Miss Violet Mordaunt traveled to London this morning by the nine-eleven train. This is right.

Friend.

There was no name; but the post-office said the information came from Rigsworth, and the post-office indulges in cold official accuracy. Somehow, this word from a friend did strike him as friendly. It made him read again, and ponder weightily, the longer statement signed “Violet.”

He could not tell, oh, sympathetic little sister of the Rigsworth postmistress, that you wheedled the grocer’s assistant into writing that most important telegram. It was a piece of utmost daring on the part of a village maid, and perhaps it might be twisted into an infringement of the “Official Secrets Act,” or some such terrifying ordinance; but your tender little heart had gone out to the young man who got “no answer” from the lady of the manor, and you knew quite well that Violet had never sent him to Pangley to hunt for a missing baby.

Anyhow, David was glowering at both flimsy slips of paper, when a letter reached him. It was marked “Express Delivery,” and had been handed in at Euston Station soon after twelve o’clock.

This time there could be no doubt whatever that Violet was the writer. Here was the identical handwriting of the first genuine note he had received from her. And there was Violet herself in the phrasing of it, though she was brief and reserved. She wrote:

Dear David—I am in London for the purpose of making certain inquiries. I must not see you if I can help it. I must be quite, quite alone and unaided. Please pardon my seeming want of confidence. In this matter I am trusting to God’s help and my own endeavors. But I want you to oblige me by being away from your flat to-night between midnight and two A.M. That is all. Perhaps I may be able to explain everything later.

Your sincere well-wisher,
Violet Mordaunt.

Then David ran like a beagle to Euston Station; but Violet had been gone from there nearly an hour, because he found on inquiry that the nine-eleven train from Rigsworth had arrived at noon. Yet he could not be content unless he careered about London looking for her, first at Porchester Gardens, then at Dibbin’s office, at which he arrived exactly five minutes before she did, and he must have driven along Piccadilly while she was turning the corner from Regent’s. London is the biggest bundle of hay when you want to find anybody.

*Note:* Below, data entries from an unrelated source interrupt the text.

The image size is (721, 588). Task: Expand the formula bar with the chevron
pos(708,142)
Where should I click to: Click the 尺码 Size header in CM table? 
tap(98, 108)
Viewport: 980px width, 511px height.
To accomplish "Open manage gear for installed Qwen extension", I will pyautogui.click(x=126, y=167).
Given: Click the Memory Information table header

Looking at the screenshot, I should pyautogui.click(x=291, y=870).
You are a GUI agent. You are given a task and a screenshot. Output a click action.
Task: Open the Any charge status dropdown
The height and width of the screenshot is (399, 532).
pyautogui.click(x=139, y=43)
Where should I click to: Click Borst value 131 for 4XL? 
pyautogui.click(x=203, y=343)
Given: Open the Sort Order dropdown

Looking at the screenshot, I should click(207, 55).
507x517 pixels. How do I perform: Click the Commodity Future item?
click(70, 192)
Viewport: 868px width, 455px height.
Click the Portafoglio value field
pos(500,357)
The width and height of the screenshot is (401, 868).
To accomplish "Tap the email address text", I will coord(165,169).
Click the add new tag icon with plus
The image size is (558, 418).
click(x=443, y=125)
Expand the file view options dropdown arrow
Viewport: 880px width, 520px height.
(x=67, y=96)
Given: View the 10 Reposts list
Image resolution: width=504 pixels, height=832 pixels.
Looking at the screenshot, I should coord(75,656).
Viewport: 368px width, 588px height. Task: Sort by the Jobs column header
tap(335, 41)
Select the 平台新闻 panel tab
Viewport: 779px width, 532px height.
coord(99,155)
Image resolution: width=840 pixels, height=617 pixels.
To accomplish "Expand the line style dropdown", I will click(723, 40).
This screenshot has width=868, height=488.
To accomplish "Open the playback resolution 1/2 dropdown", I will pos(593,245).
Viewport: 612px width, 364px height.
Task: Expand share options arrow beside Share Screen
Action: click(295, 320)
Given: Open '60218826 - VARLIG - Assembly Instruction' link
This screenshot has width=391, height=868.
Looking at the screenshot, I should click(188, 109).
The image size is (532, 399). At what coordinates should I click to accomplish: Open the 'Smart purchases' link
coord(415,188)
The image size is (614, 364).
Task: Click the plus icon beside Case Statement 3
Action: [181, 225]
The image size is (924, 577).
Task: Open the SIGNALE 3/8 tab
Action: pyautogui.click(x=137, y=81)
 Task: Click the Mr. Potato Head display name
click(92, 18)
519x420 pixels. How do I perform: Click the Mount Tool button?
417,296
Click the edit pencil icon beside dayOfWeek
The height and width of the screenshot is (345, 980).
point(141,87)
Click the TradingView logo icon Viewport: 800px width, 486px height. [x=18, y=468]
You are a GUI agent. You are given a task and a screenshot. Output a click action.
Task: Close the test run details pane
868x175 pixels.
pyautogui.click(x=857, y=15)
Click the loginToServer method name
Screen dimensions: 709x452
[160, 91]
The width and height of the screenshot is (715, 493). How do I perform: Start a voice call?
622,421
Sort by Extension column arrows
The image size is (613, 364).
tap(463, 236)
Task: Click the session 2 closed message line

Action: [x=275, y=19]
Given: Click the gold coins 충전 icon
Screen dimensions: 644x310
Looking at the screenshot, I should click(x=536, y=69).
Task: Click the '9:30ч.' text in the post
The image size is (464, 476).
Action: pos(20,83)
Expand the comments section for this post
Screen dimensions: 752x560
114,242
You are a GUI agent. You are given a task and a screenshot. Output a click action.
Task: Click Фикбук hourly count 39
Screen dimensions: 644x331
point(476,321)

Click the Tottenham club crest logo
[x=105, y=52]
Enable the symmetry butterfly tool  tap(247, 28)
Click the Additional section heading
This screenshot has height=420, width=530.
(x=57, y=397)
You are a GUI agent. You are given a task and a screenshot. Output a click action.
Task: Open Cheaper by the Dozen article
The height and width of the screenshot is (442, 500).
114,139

Amidst the maelstrom of his doubts and fears one fact stood out so clearly that he could not fail to recognize it. Not Violet alone, but some other hidden personality, most earnestly desired his absence from the flat that night. In a word, Van Hupfeldt, who knew of the photograph and the letter being hidden there, had the strongest possible reason for seeking an opportunity to make an absolutely unhindered search of every remaining nook and crevice. But how was Violet’s anxiety on this head to be explained? Was she, too, wishful to carry out a scrutiny of pictures, cupboards, and ornaments on her own account?